Filosofia, ara!
- Type: Magazine
- Founded: December 2015
- Language: Catalan
- ISSN: 2462-3865
- Website: filoara.cat

= Filosofia, ara! =

Catalan academic Journal of philosophy

Filosofia, ara! is a Catalan academic Journal of philosophy

== Description ==
Filosofia, ara! was founded in December 2015 in Catalonia. The Magazine is coordinated by Xavier Serra Besalú and Anna Sarsanedas Darnés, and draws inspiration from the publications Philosophie Magazine and Philosophy Now. It is published twice a year, and it aims primarily at high-school, university and post-university students, teachers, and other people interested in philosophy. The first issue was dedicated to the philosophers included in the syllabus of the History of Philosophy Exam of the Catalan University Entrance Exam in 2015 (Plato, René Descartes, John Locke, John Stuart Mill and Friedrich Nietzsche).
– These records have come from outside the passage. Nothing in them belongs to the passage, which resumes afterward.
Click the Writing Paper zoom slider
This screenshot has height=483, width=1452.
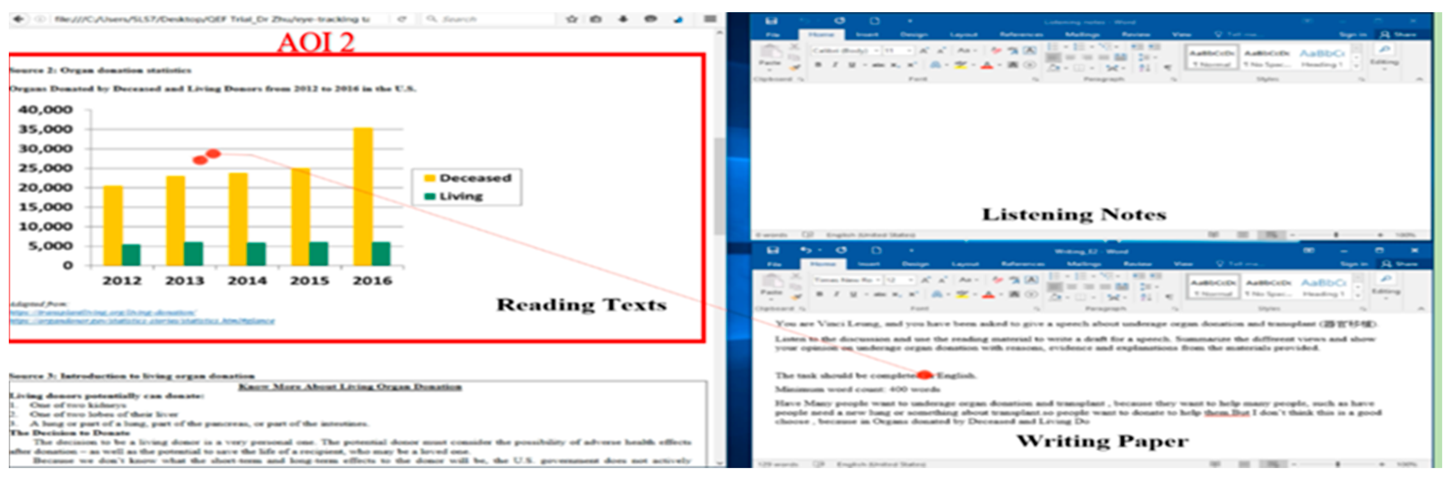[1338, 465]
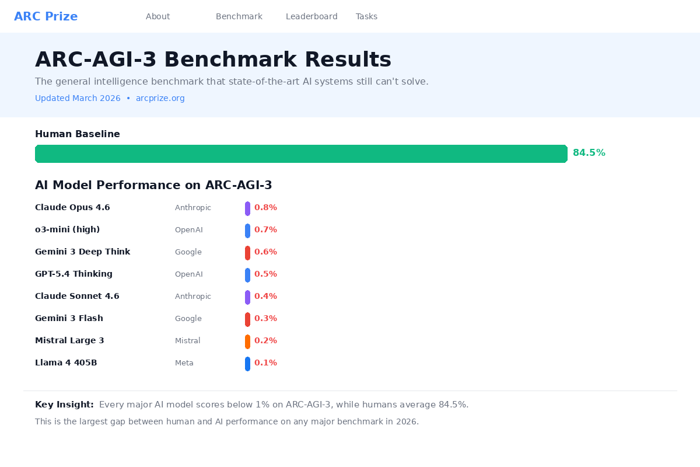Select Tasks in the top navigation

point(366,16)
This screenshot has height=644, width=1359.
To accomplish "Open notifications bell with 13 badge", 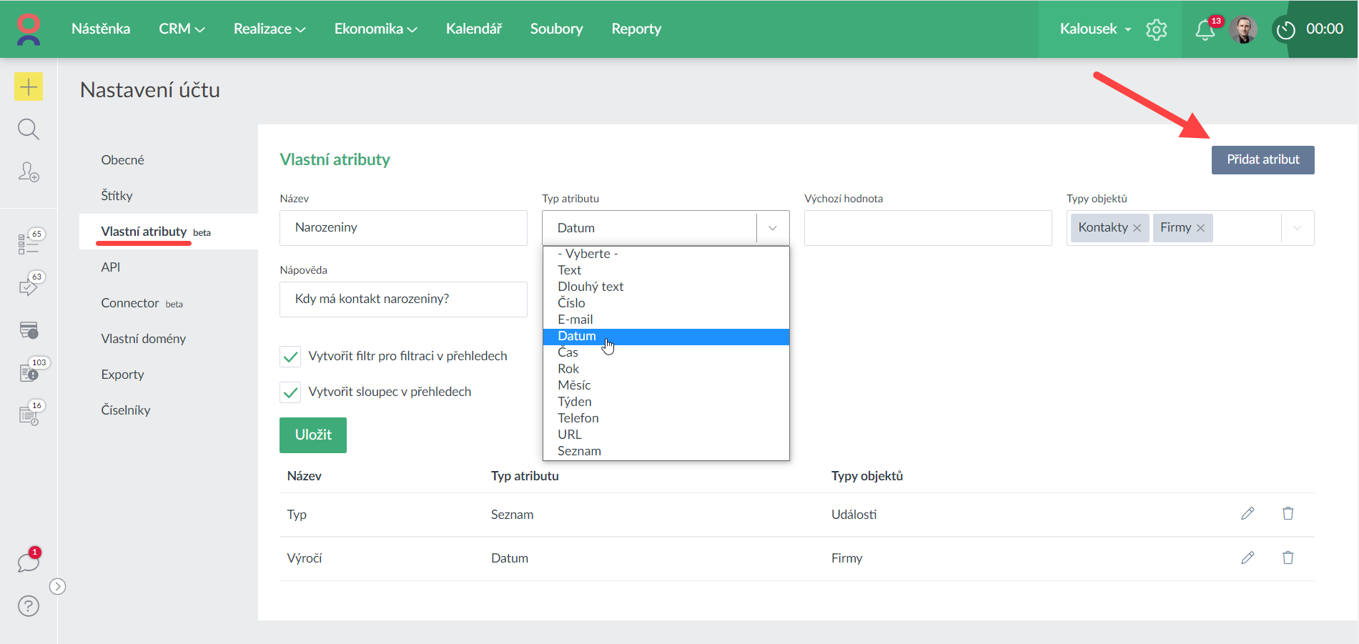I will tap(1205, 29).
Each issue of the magazine includes a number of articles dedicated to a specific topic. It also includes other sections with general articles, reviews, documentation, translations, accounts of successful educational experiences, an area devoted to young authors (the student's balcony), and a back cover that illustrates the vitality of philosophy in Catalonia.